Now, how do you deal with large sets of data in the context of JSON, AJAX, WCF, jQuery, etc? Well my suggestion is you don’t. Yes I said it, you don’t. Here is my rational. If you intend to page, sort and filter data in the browser you are wasting your time. It is NOT designed to do this. Yes you can do all that with great performance for small, reasonable sizes of data. But databases were designed to perform these tasks on data, not a JavaScript array sorting algorithm. Instead drive your users to define a much better set of criteria to narrow down the result set. This will give you the ability to reduce the to a manageable size.

I guess how you limit your set of data is up to you. Two strategies that I like are checking the potential size and throwing a ThisIsNotGoingToHappenException to the user so you can let them know they need to do something more to limit the results more. The next is limiting the results to say 500 or 1000 or some other manageable arbitrary size of your choosing and letting the user know there might be more. Either way I think its a good idea to let the user know there is more available, just be more specific. Of course you will have to give them a way to reduce the set.

If you are not having an issue with large responses being sent from the server and you still get the ReadResponse failed error from Fiddler, there is most likely something that is causing a corrupt stream to be sent from the server to the client, Fiddler in this case.


Posted: Wednesday, September 01, 2010 11:01 PM

by Chris Love
Filed under: , , ,

Comments

Chris Love's Official ASP.NET Blog said:

Yesterday I posted an entry on dealing with larger result sets that cause Fidder to create a ReadResponse()

# September 2, 2010 9:06 AM

Marc Roussel said:

"... checking the potential size and throwing a ThisIsNotGoingToHappenException to the user " This is a good one but how do you check the size of something against the MaxBufferSize limit which actually is the maximum possible Let say you ahve a ObservableCollection to return, how is it code so you can know the size of this which relates to the maxBuffersize setting
# February 14, 2011 11:09 AM

C van Dijk said:

My suspicion is that this error is caused by a timeout, which is triggered in Fiddler.
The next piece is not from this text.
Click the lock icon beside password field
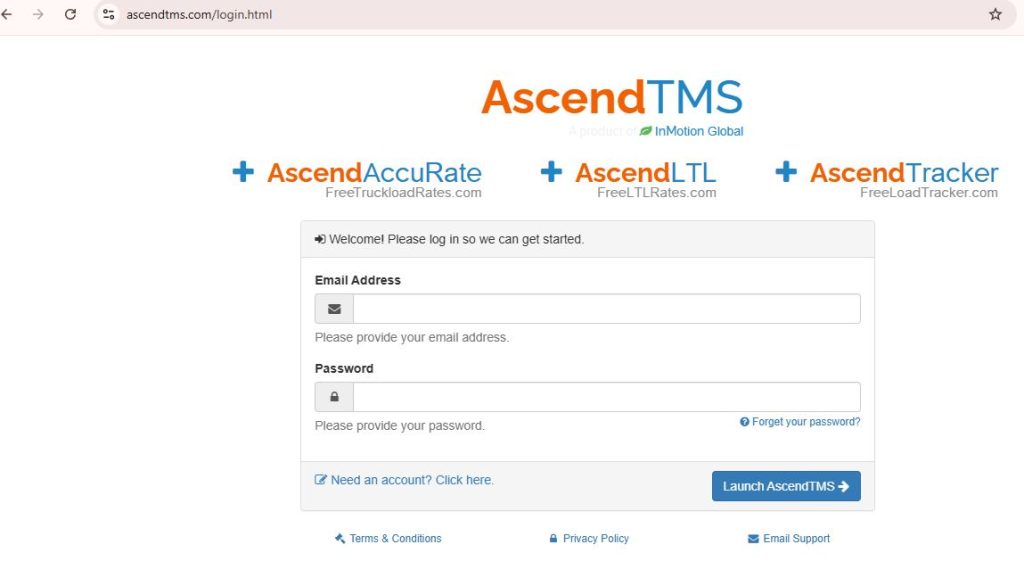This screenshot has width=1024, height=586. point(334,397)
I've several times faced this same error, in different use cases. You can reproduce this behaviour by sending a simple get request to a server and break the response, by: 1) Debug at the point where data is received, for example in event OnReadResponseBuffer; 2) Performing expensive operations within event OnReadResponseBuffer. In both cases, let the proxy running, don't debug this thread. The funny thing is when you shutdown the pipe by setting the flag abortreading. No response whatsoever and no errors. Maybe there is an option to set the timeout internal. Anyway, you could stop scraping when there are expensive operations within OnReadResponseBuffer, which is the method on top of the stack when the error occurs. This way, the stream will be successfully received and no errors are shown. Also, by debugging fiddlercore in asm, there are conditional statements performed with the timers. So again, this probably triggered the error, imho.